Nearly two-thirds of compliance professionals said their businesses are bracing for an economic recession and the financial turmoil it could bring, according to Compliance Week’s “Inside the Mind of the CCO” survey.

About 64 percent of respondents said their companies were anticipating a recession and already implementing cost-cutting measures. One chief compliance officer from the healthcare industry said their organization was “actively looking for cost reductions,” while a compliance manager in technology said their business was undertaking a “review of all current processes.”

“(We) must show a ‘Wall Street’ ability to sustain profitability during a recession,” commented an information security officer from a consultancy.

ITM 2022 Q25

About 64 percent of survey respondents said they felt their jobs were safe from being in jeopardy, should there be a recession. Multiple comments cited regulatory requirements for businesses to employ compliance personnel.

“For now, compliance is insulated from broader recession-related cuts,” said a chief ethics and compliance officer from the pharmaceuticals space.

“No one else in the company has the knowledge and the skill set I do, and nobody likes doing what I do,” remarked a director of compliance from manufacturing.

Only 8 percent felt they could lose their jobs if a recession manifests.

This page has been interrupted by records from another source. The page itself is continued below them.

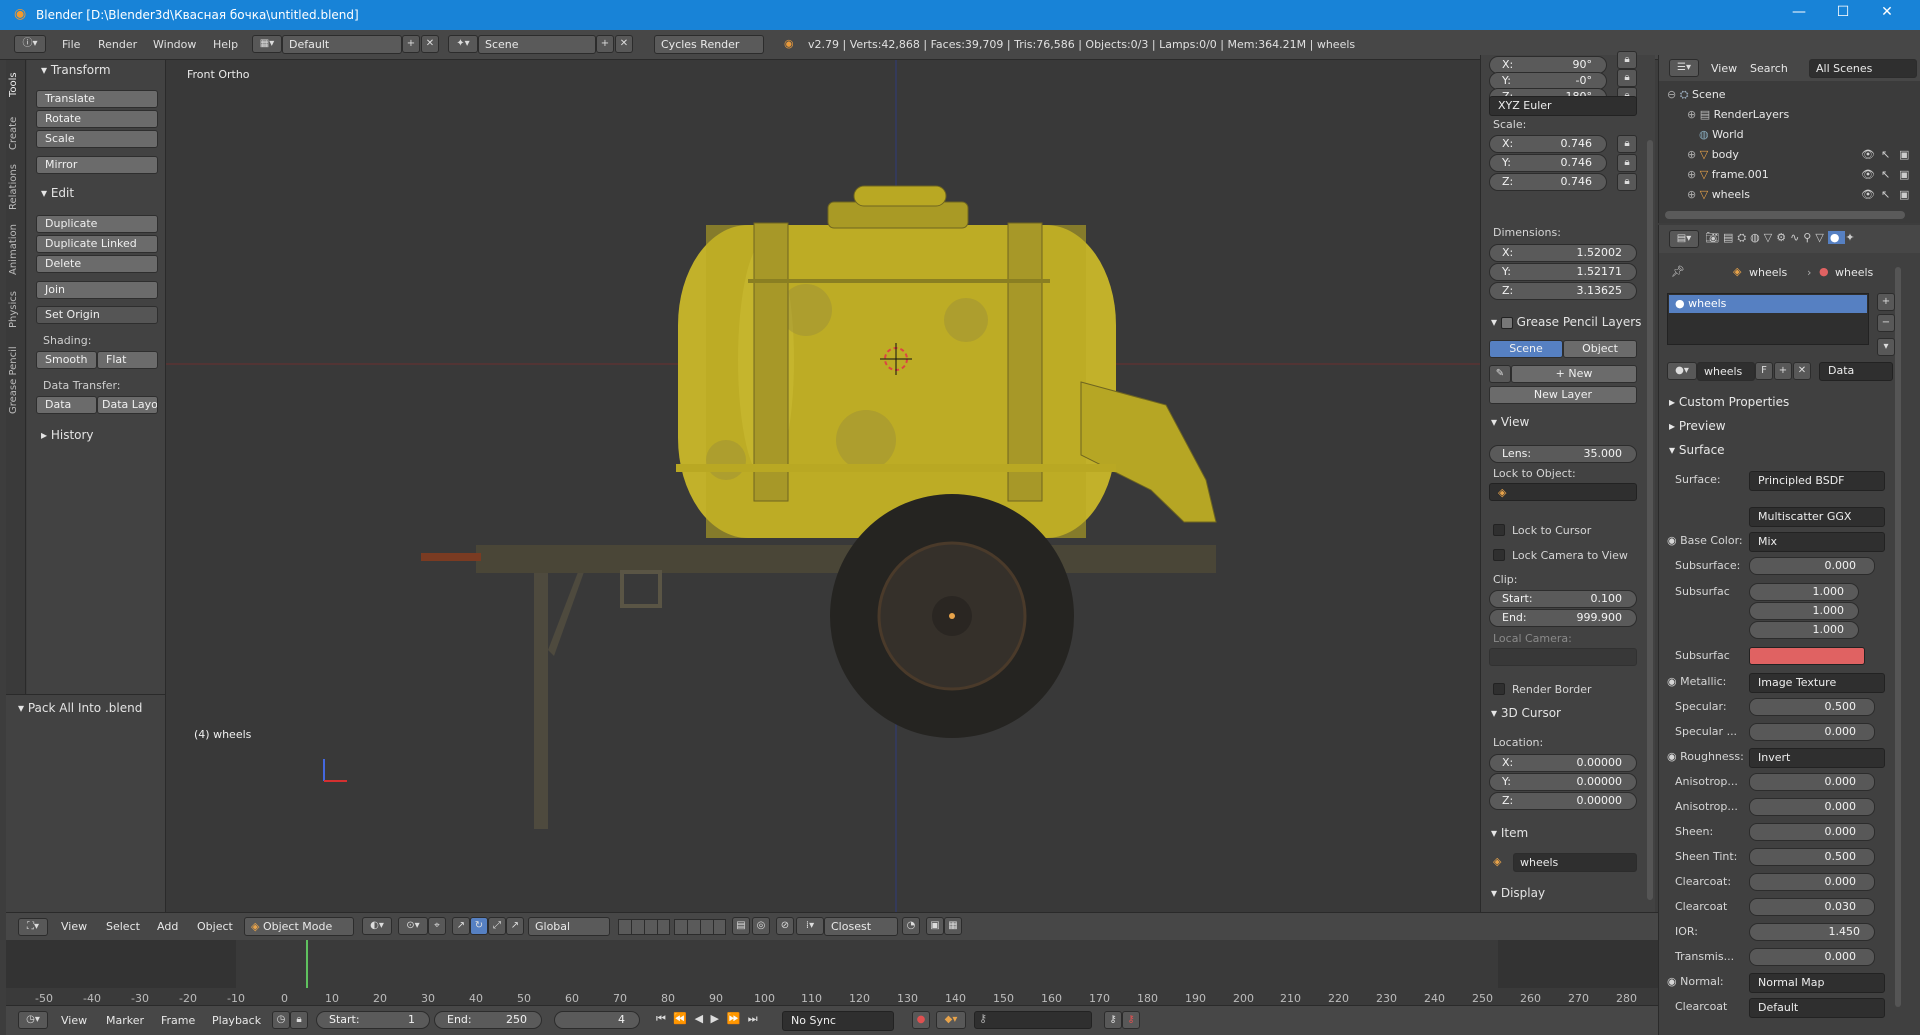 The width and height of the screenshot is (1920, 1035). Describe the element at coordinates (1729, 402) in the screenshot. I see `custom-properties-panel: ▸ Custom Properties` at that location.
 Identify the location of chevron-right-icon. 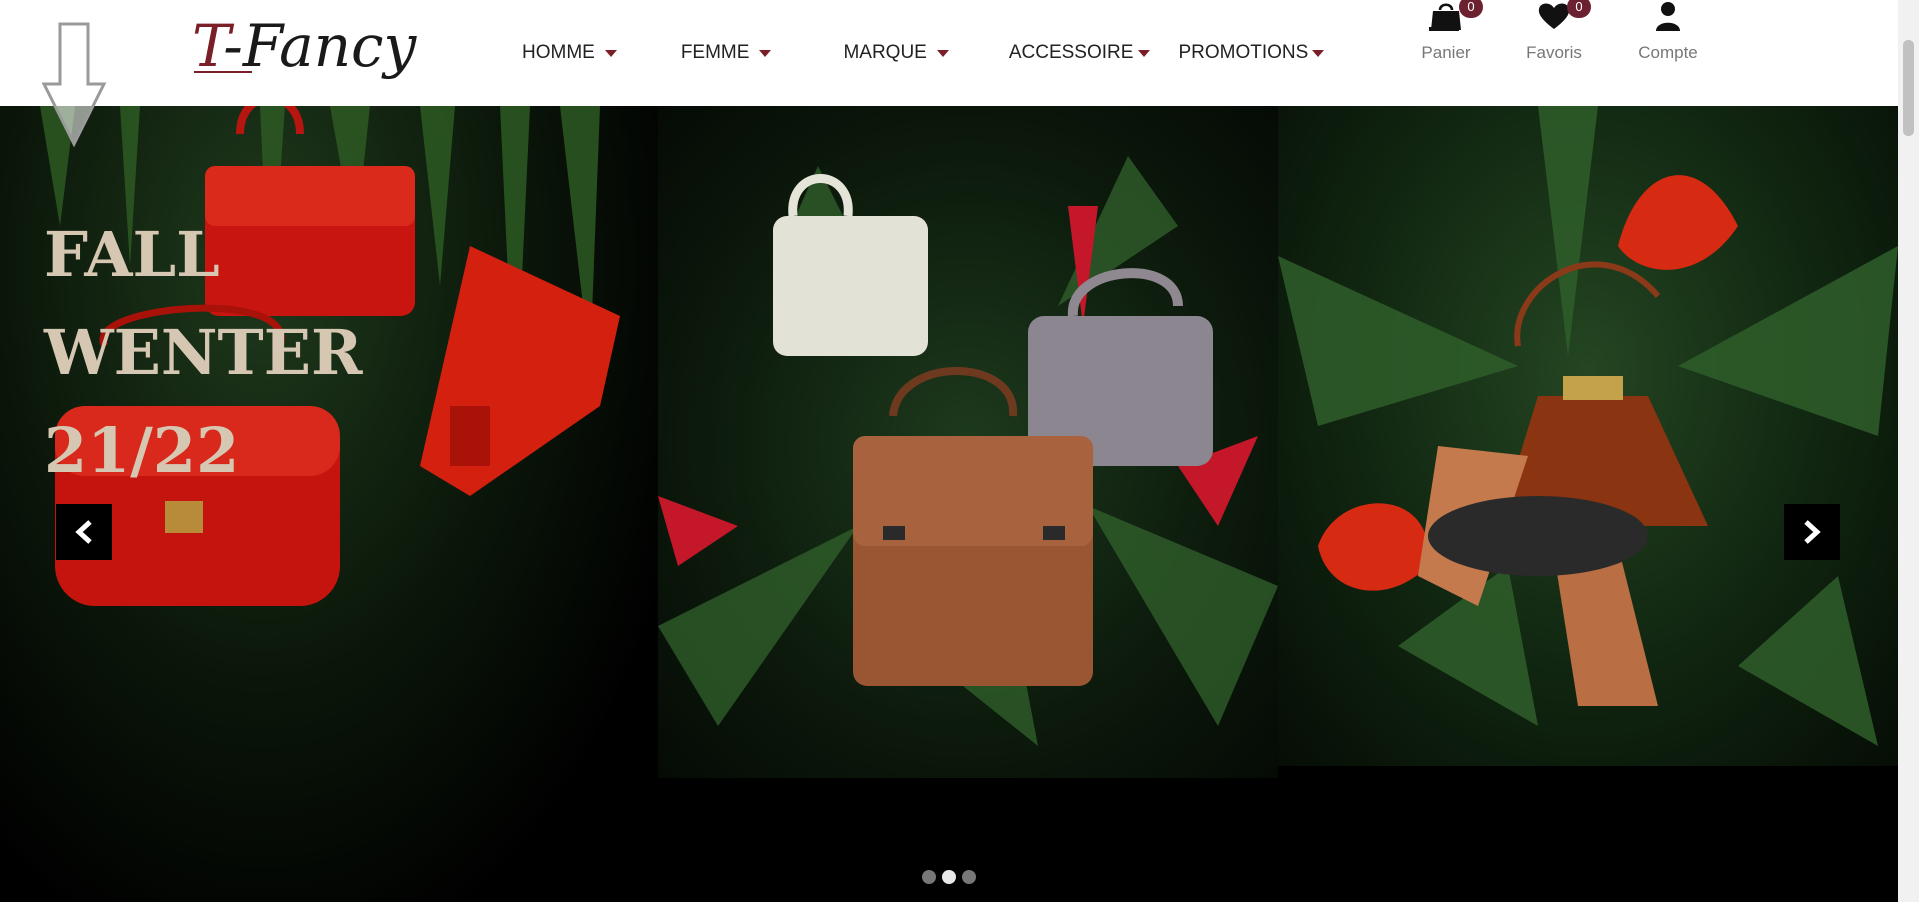
(1812, 532).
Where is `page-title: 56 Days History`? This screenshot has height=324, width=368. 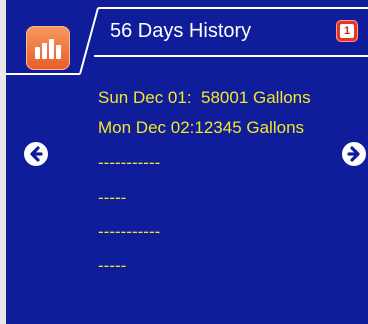 page-title: 56 Days History is located at coordinates (181, 31).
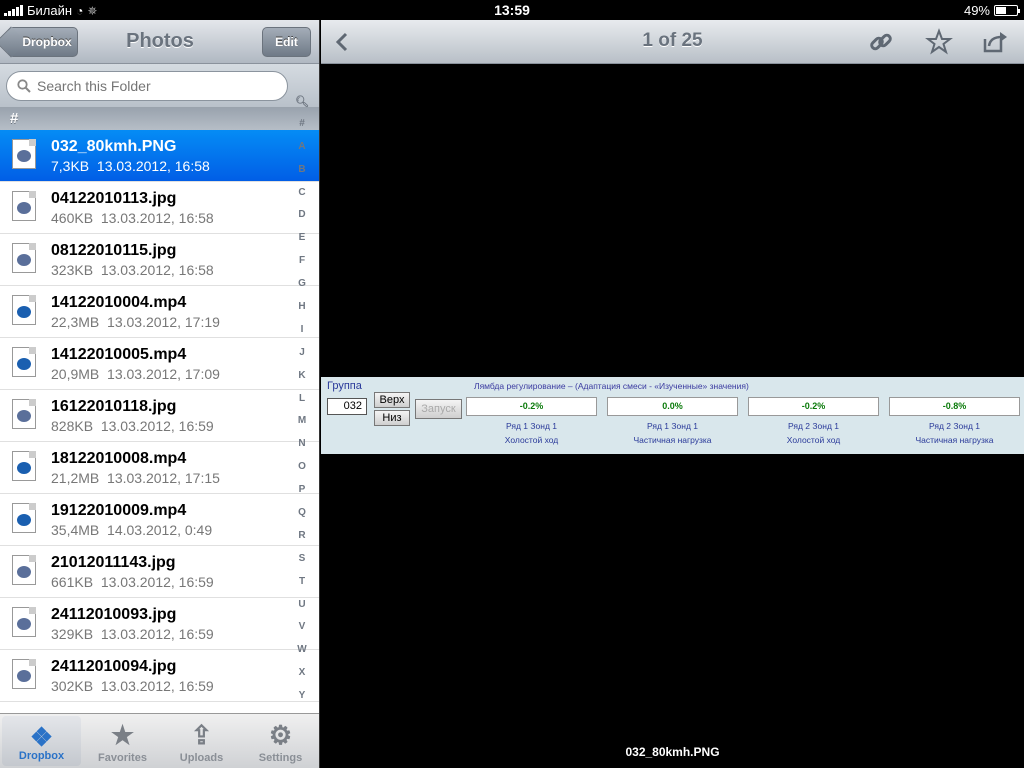 Image resolution: width=1024 pixels, height=768 pixels. What do you see at coordinates (160, 520) in the screenshot?
I see `file-row: 19122010009.mp4 35,4MB 14.03.2012, 0:49` at bounding box center [160, 520].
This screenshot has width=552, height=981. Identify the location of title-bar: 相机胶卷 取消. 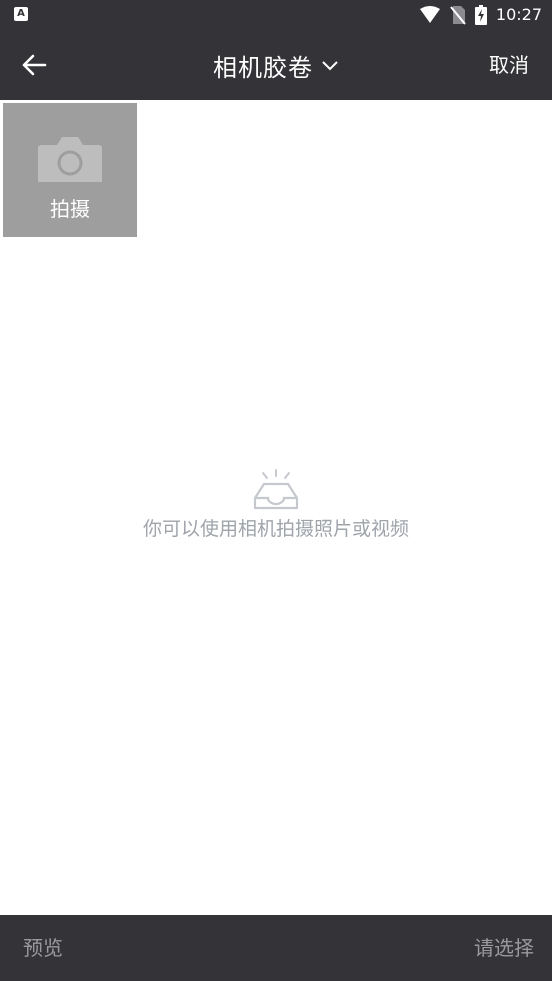
(276, 65).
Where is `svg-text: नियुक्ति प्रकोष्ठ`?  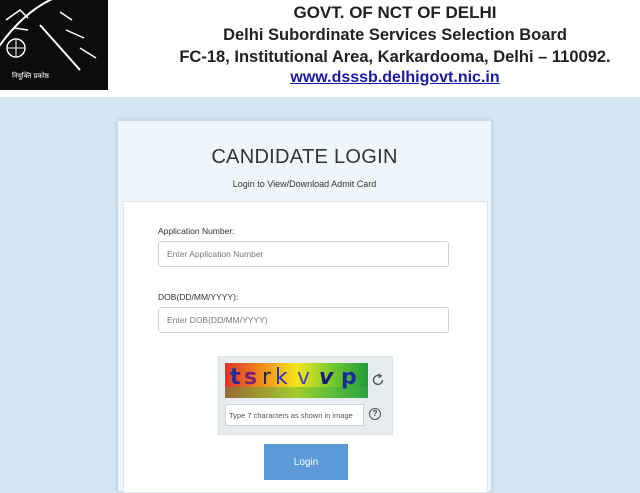
svg-text: नियुक्ति प्रकोष्ठ is located at coordinates (31, 76).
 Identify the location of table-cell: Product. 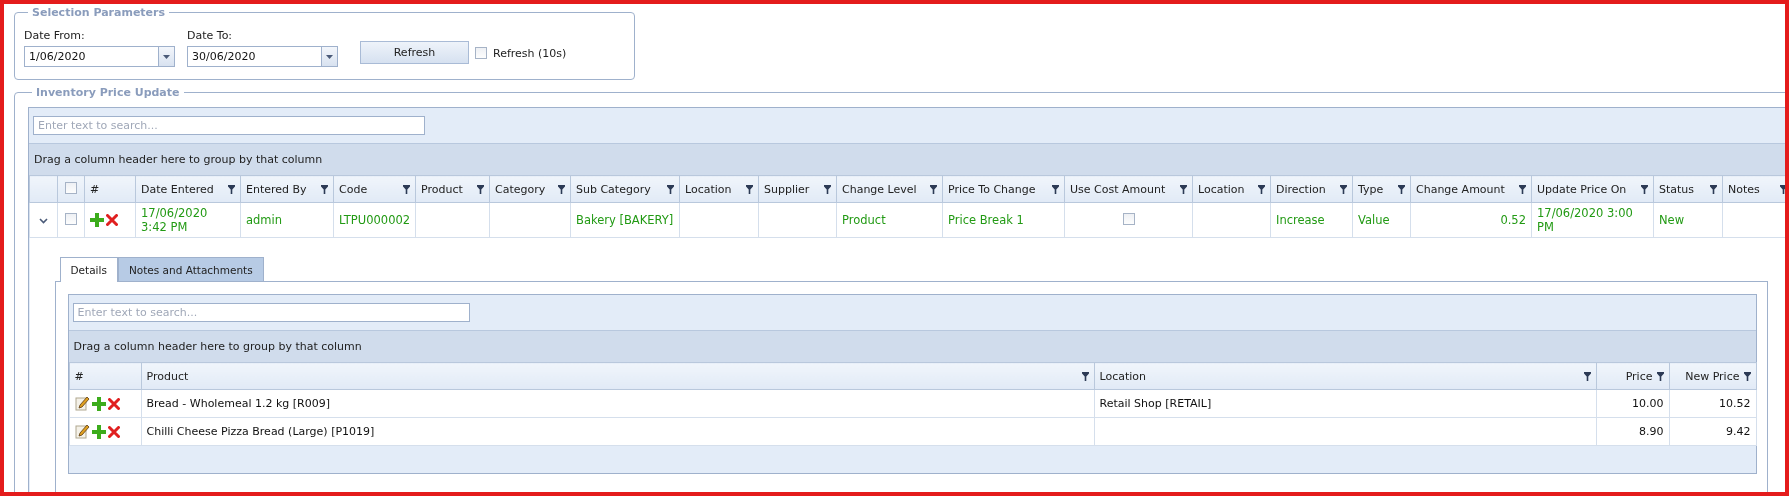
(864, 220).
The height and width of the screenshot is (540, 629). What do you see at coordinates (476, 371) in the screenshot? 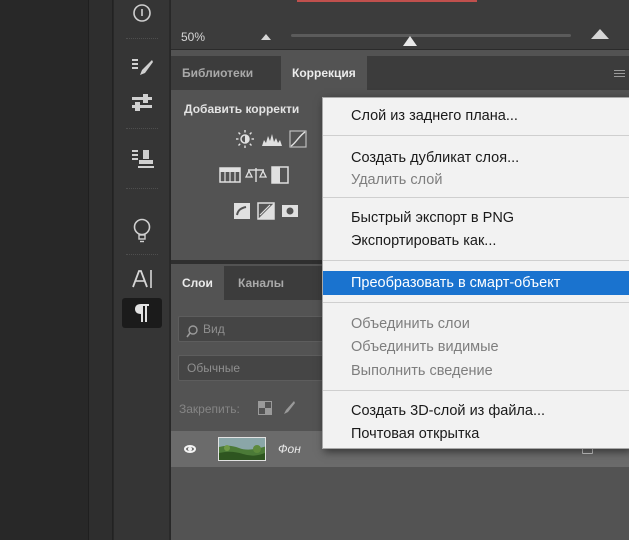
I see `menu-item-flatten-image: Выполнить сведение` at bounding box center [476, 371].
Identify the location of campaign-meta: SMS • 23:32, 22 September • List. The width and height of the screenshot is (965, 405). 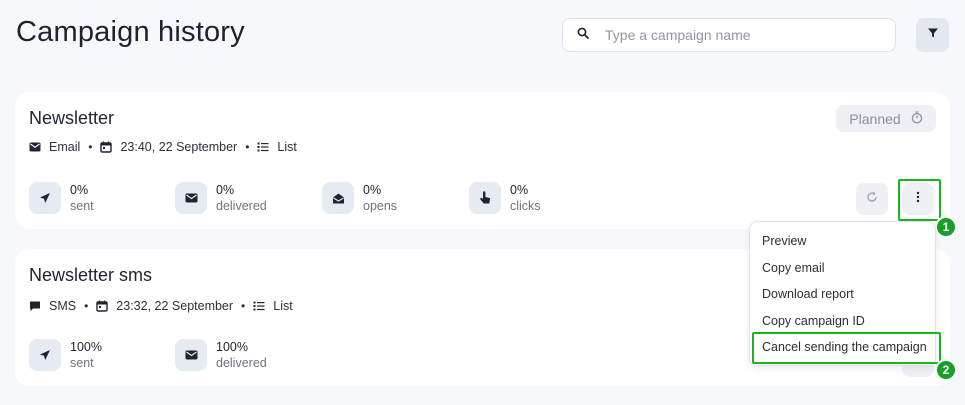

The remaining 28 percent weren’t confident one way or another, citing the uncertainty of the global business landscape.

“Less staff means not only my job on the line but everyone’s job is on the line,” a chief diversity officer from an unspecified industry shared.

“It is very unclear,” echoed a securities risk manager.

Asked what efforts are underway in their compliance departments to prepare for a potential recession, 34 percent of respondents said their organizations have already or plan to reduce headcount.

“(The) likelihood that I will be (laid off) is minimal, but one of my peers will be impacted,” noted a vice president of compliance from insurance.

Eric Young, senior managing director at Guidepost Solutions and adjunct professor of ethics and compliance at Fordham University School of Law, said in his more than 40 years of experience, compliance departments are vulnerable to job cuts during a recession.

“When there is intense pressure by analysts and shareholders for firms to produce and maximize profits and share price in recessionary times, expenses, including headcount, and other costs are aggressively cut to the bone,” Young said. “Firms, including banks, continue to view second-line-of-defense compliance functions as ‘overhead expenses,’ rather than proactive, long-term, and necessary ‘investments.’”

Regarding cuts to compliance, 43 percent of survey respondents said their businesses have implemented hiring freezes and/or that new initiatives, like implementing technology, have been halted.

One healthcare director of compliance remarked their organization is engaging in cost reductions, “starting with technology. We are striving to avoid layoffs.”

About 22 percent of respondents were expecting reduced bonuses.

“Budget freeze, role relocation, and releveling,” said an associate general counsel of the actions their technology organization is taking.

More than half (53 percent) of respondents said they are already working with smaller compliance budgets, which might affect travel and training.

One chief risk officer said their technology firm was “reducing low-margin customers (and) business components,” meaning “we stop doing certain things.”

About 17 percent of respondents said their organizations have cut back on onboarding third parties and suppliers.

“My core role and function would be secure. Some of my vendor support would be where the cuts would occur,” shared a director of compliance from the insurance industry.

ITM 2022 Q23

Compliance professionals anticipated disruptions at their organizations should a recession emerge, most notably among supply chains and third parties (41 percent) when asked to select up to two from a provided list of answers. Other popular options included setbacks regarding corporate culture (30 percent), operations (28 percent), and combating fraud (27 percent).

Cutting compliance staff and budgets “means placing blinders on the corporate and board oversight of conduct and compliance,” Young said, adding there’s correlation between recession cutbacks and an increase in “unethical behavior, misconduct, accounting improprieties and fraud, and legal and regulatory violations.”

Other anticipated disruptions included to global business (26 percent), sustainability efforts (20 percent), and cybersecurity controls (14 percent).